I've got half a one and he's the strongest personality I've ever known.  Does she talk?  Mine never shuts up unless he's asleep 

Click to expand...

Don't know about this one yet, but the other one certainly does! Especially at 4am to tell me the birdies are awake and so's her belly ... and 'Oh look! You've opened your eyes! Goody!' *bounce, bounce, yell, bounce*

Thanks, MM! Are two worse than one, or do they keep each other amused? (ie am I barmy to have another one? )


----------



## TrasaM (14 July 2013)

Beautiful kitty and what lovely markings  I've always found that two cats are less bother than one. They tend to annoy each other rather than the human. Hope they like each other. Really great that you've left her to grow a bit too before taking her. Was that deliberate or just circumstances ? 

Have you considered mating her with a big fluffy Maine Coone no E  you'd make a handsome profit on the offspring


----------



## Mrs B (14 July 2013)

TrasaM said:



			Beautiful kitty and what lovely markings  I've always found that two cats are less bother than one. They tend to annoy each other rather than the human.

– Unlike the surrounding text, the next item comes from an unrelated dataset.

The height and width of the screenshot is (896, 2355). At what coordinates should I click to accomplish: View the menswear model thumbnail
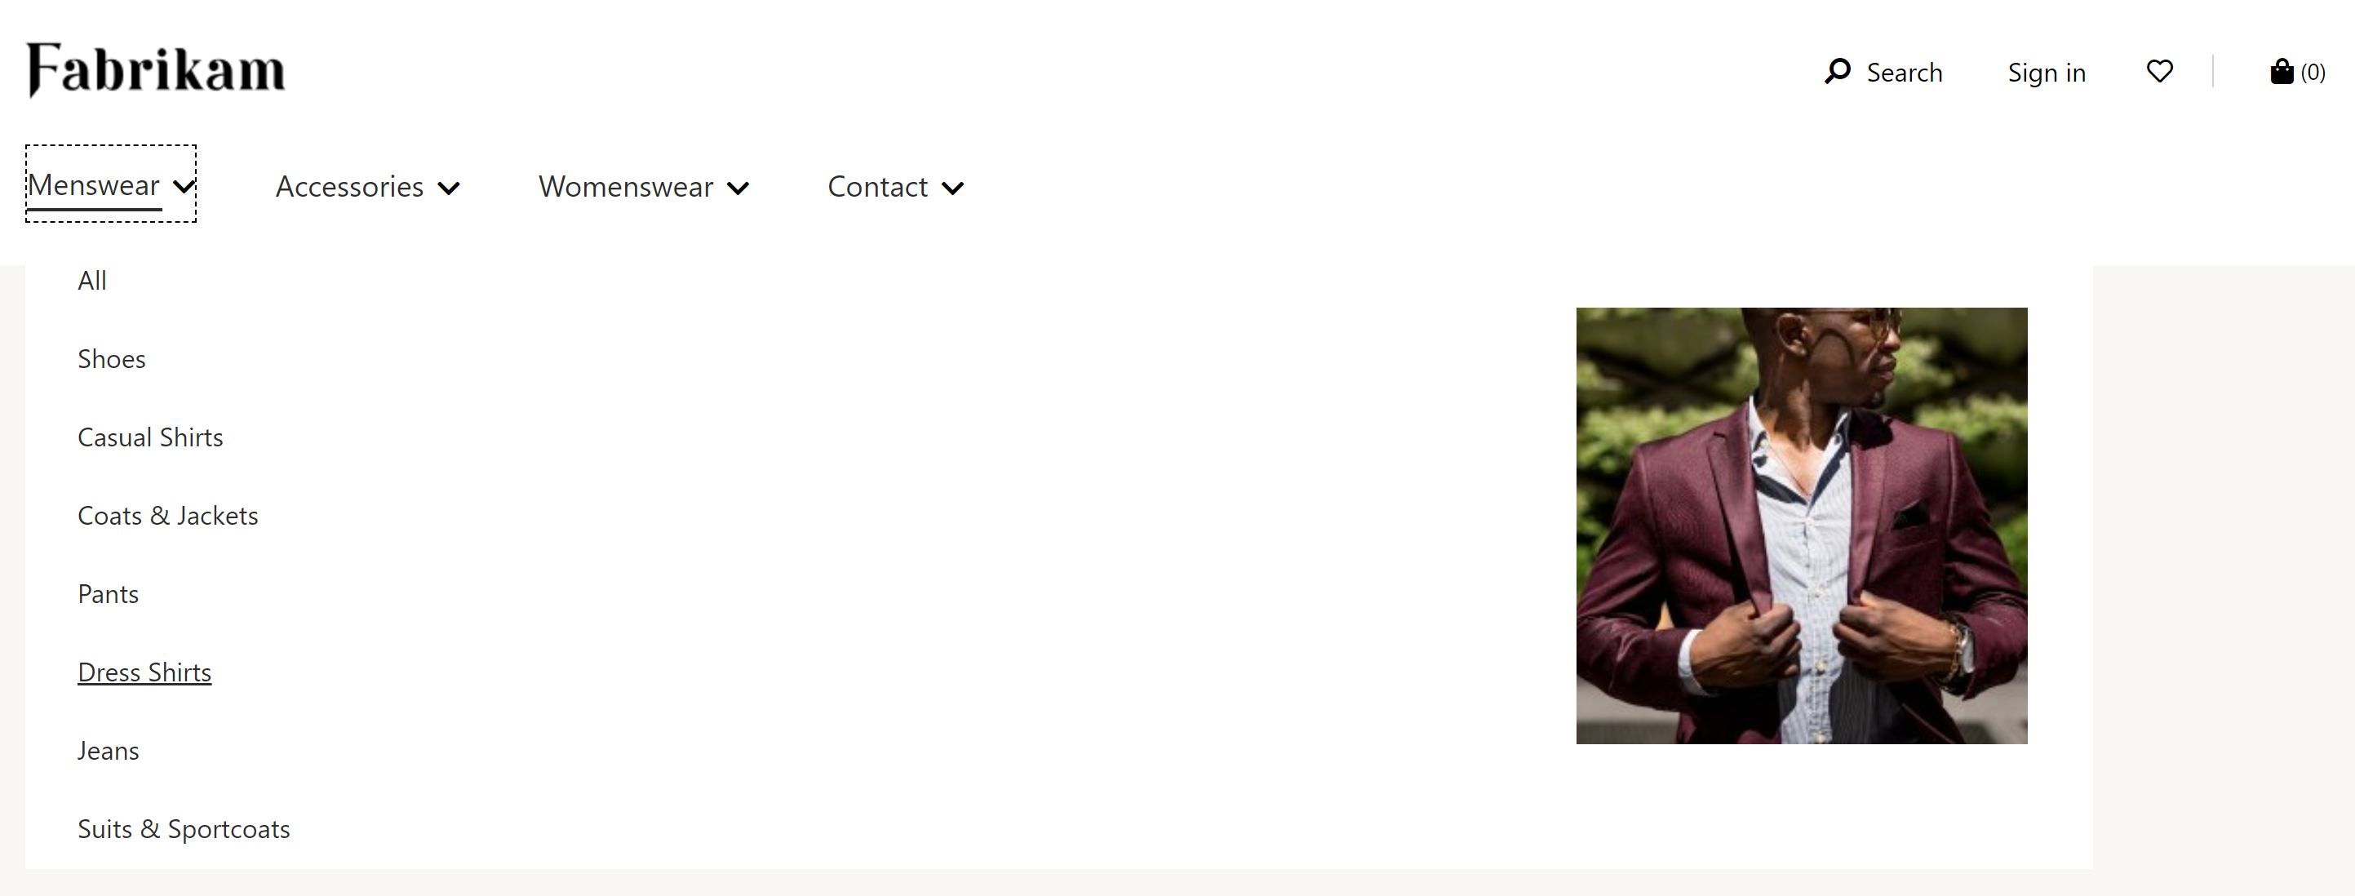[x=1803, y=526]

Hope they like each other. Really great that you've left her to grow a bit too before taking her. Was that deliberate or just circumstances ? 

Have you considered mating her with a big fluffy Maine Coone no E  you'd make a handsome profit on the offspring 

Click to expand...

Naughty, TrasaM! 

We've always had two, but never 2 Bengals ... Deliberate to leave her until after her 2nd jabs and to have a bit more time to gain confidence in herself ...


----------



## Alec Swan (14 July 2013)

Mrs B said:



			.......






Click to expand...

I don't do Ooohing and Aaahing,  generally,  but that is stunning!  My OH has just googled them,  and some are quite spectacular.  

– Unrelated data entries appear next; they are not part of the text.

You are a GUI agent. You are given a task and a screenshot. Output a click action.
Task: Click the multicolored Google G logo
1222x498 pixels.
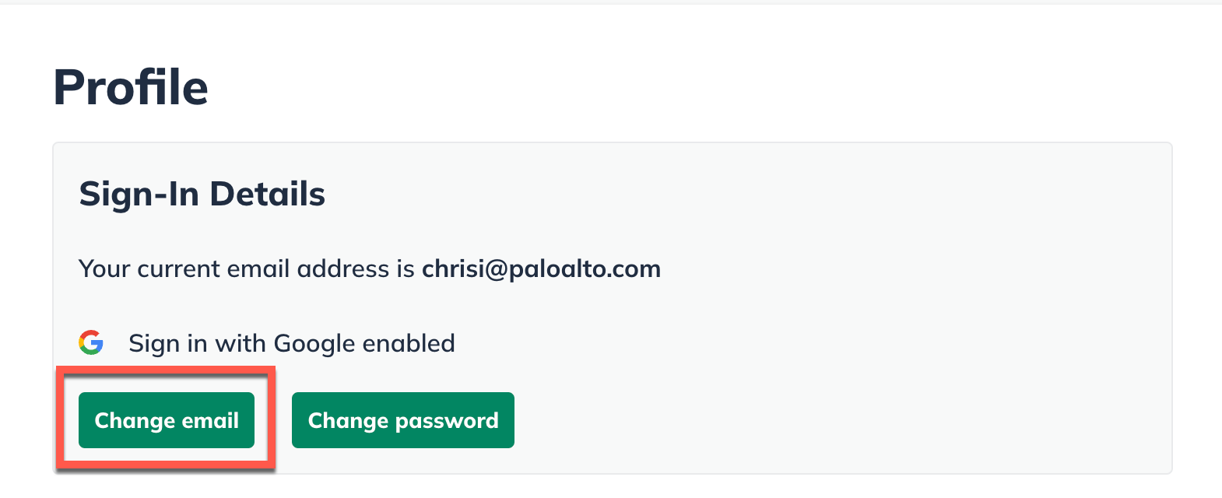(91, 342)
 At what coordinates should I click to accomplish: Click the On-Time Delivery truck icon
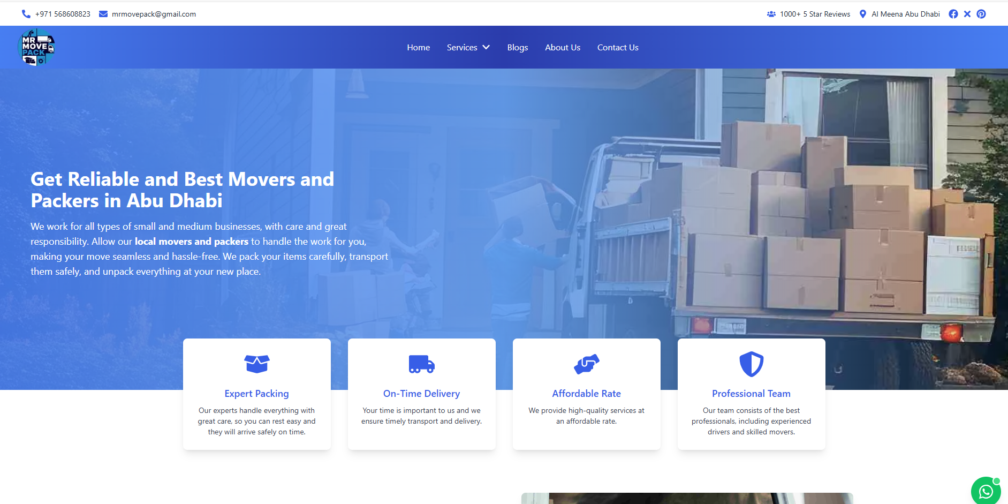coord(421,364)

Guess what My OH's getting for Crimbles?  She'll go APE,  but she'll get over it!  She's done a bit more research,  and just shouted through that the kittens are £425 each!  Jeez,  I wonder if they'll swap one for a lamb!

Alec.


----------



## mulledwhine (14 July 2013)

Why o why are you not my OH ???


She is beautiful x


----------



## Crazy_cat_lady (14 July 2013)

Mulled whine I agree! 

Would love to find a man who would add to my crazy cat lady collection 

Op she is stunning!  Love that photo of her massive eyes

Oh and am afraid to tell you but 2 are usually trickier than 1  they tend to set each other off. Unless that's just ragdolls/ potential Norwegian Forest Cats!


----------



## splashgirl45 (14 July 2013)

im not a cat person but she is GAWGUSS!!!!!!!!!!


----------



## cptrayes (14 July 2013)

Alec Swan said:



			I don't do Ooohing and Aaahing,  generally,  but that is stunning!  My OH has just googled them,  and some are quite spectacular.  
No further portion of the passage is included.